Я на одном дыхании выпалила адрес Дженни.
– Мадам, вы находитесь в безопасном месте? – спросила женщина.
Я?
– Думаю, что да.
– Не кажется ли вам, что в дом пробрался злоумышленник?
Эту возможность я не рассматривала. Если так, то Мэтт вел бы себя иначе… разве нет?
– Не знаю. Я почти уверена, что нет.
– Мадам, я дам вам совет, которому вы и все, кто находится в доме, должны следовать, пока будете дожидаться приезда полиции и сотрудников экстренных служб.
– Хорошо, – сказала я, направляясь в спальню Дженни.
Комната задумывалась так, что в ней вы должны были чувствовать себя как в святилище, по крайней мере, самого последнего образца – Дженни переделывала ее убранство дважды с тех пор, как они с Мэттом переехали сюда, и всякий раз для того, чтобы разместить снимки на своем веб-сайте. В последний заход она выкрасила стены в светло-серый цвет и заменила тяжелые бархатные гардины на занавески из светлого хлопка и римские шторы. Ее огромная кровать была морем из белого постельного белья, и повсюду были растения – на полу в керамических горшках стояли высокие смоковницы с резными листьями, перед окнами из изящных стеклянных пузырей свисали эпифиты, на шкафах красовались орхидеи в кашпо, покрытых матовой глазурью. Как говорила Дженни, Мэтту казалось, будто каждую ночь он засыпает в тропическом лесу. Я никогда не могла уяснить, нравилось ему это или нет.
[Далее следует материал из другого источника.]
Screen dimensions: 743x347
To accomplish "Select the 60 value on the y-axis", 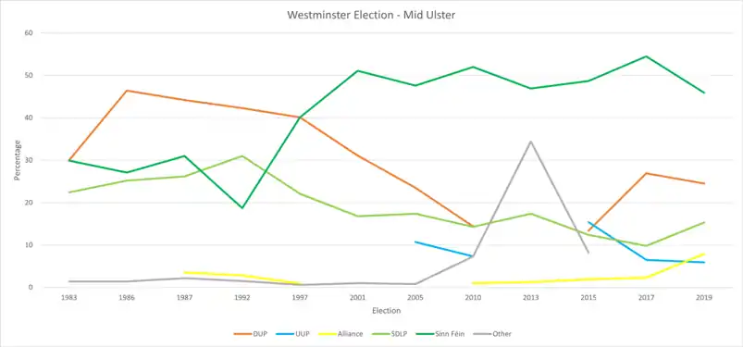I will point(28,32).
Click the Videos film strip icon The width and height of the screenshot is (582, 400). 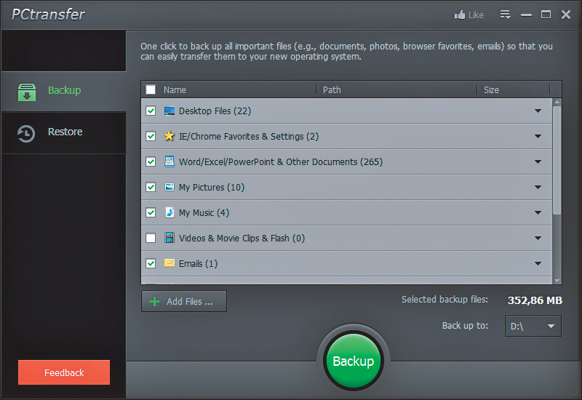click(x=170, y=238)
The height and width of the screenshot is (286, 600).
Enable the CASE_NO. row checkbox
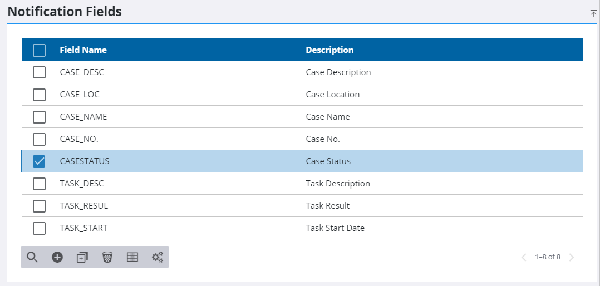[x=39, y=139]

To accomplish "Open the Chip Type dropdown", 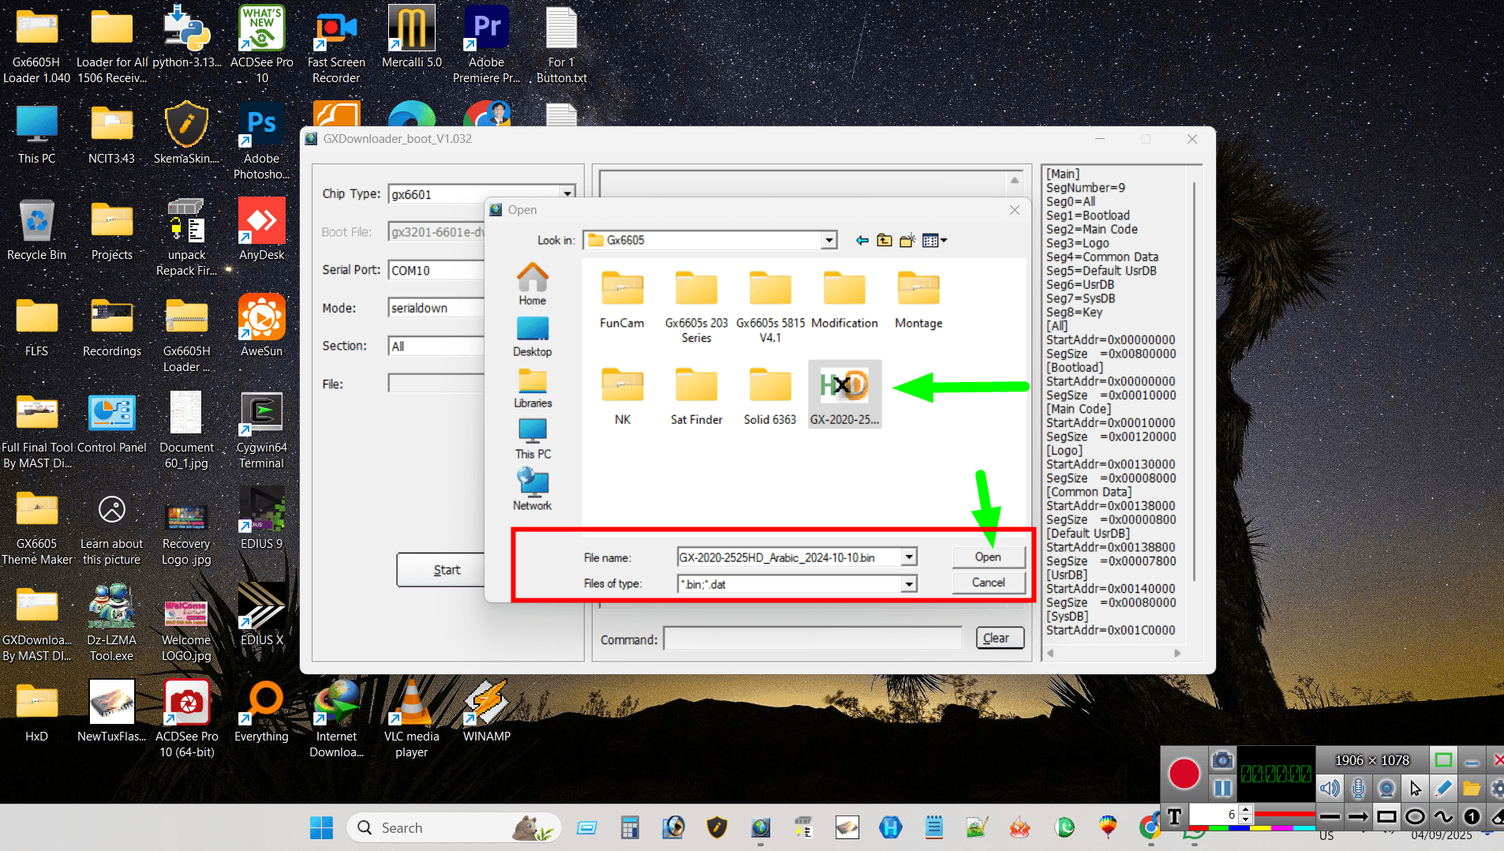I will [567, 193].
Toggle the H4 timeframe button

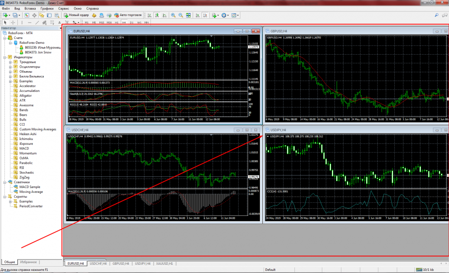pyautogui.click(x=124, y=22)
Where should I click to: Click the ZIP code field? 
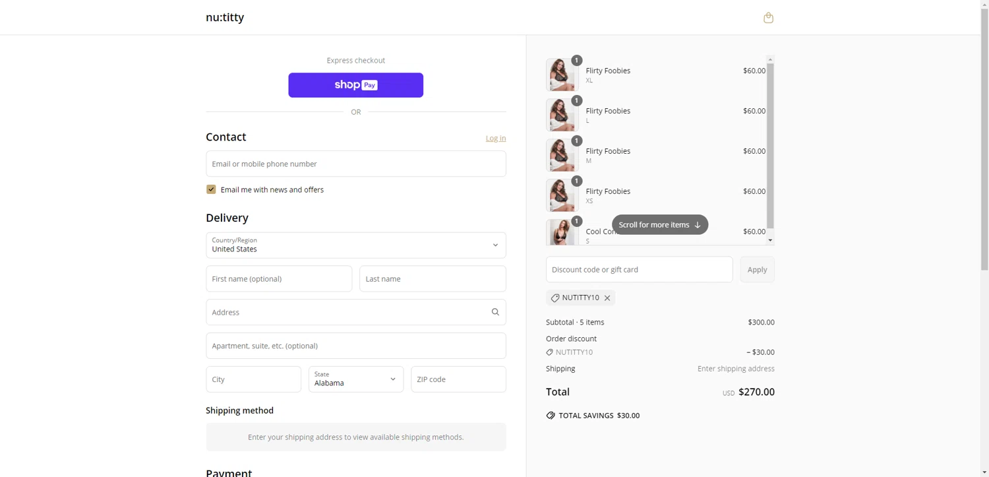[458, 379]
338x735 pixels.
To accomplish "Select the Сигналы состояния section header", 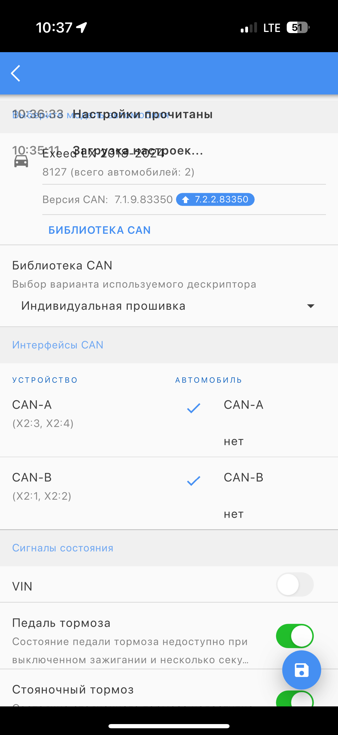I will click(x=63, y=548).
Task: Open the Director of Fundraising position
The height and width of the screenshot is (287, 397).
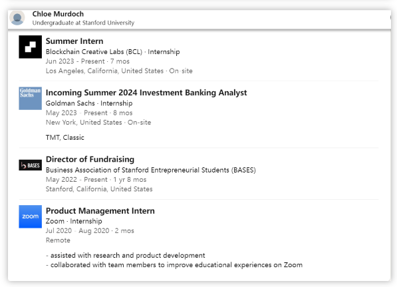Action: pyautogui.click(x=90, y=159)
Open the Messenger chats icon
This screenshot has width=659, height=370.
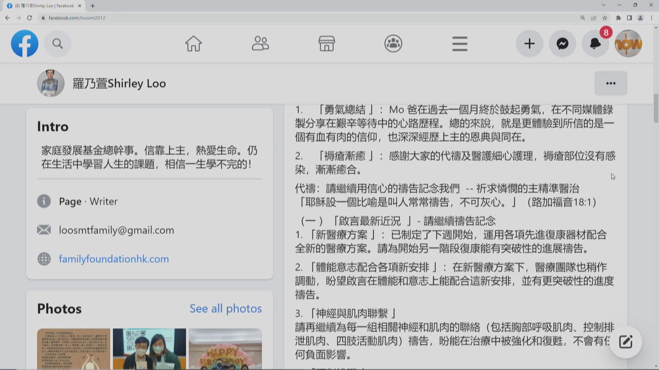coord(562,44)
Как ни смотри, на кровати, как и вообще в комнате, Дженни не было. Собравшись с духом, я открыла дверь ванной комнаты, но в ванне на львиных лапах Дженни тоже не было, как и в просторной душевой кабине.
Женщина в телефоне все еще продолжала говорить, но я больше не слушала ее. «Ее кабинет», – вдруг подумала я.
Я нашла Дженни сидящей – вернее, развалившейся – в кресле кремового цвета в углу комнаты. Изящно раскинув руки и вытянув ноги с босыми ступнями, она была похожа на танцовщицу. Кресло стояло у окна, и последние лучи солнца отбрасывали странные тени на ее лицо, которое было…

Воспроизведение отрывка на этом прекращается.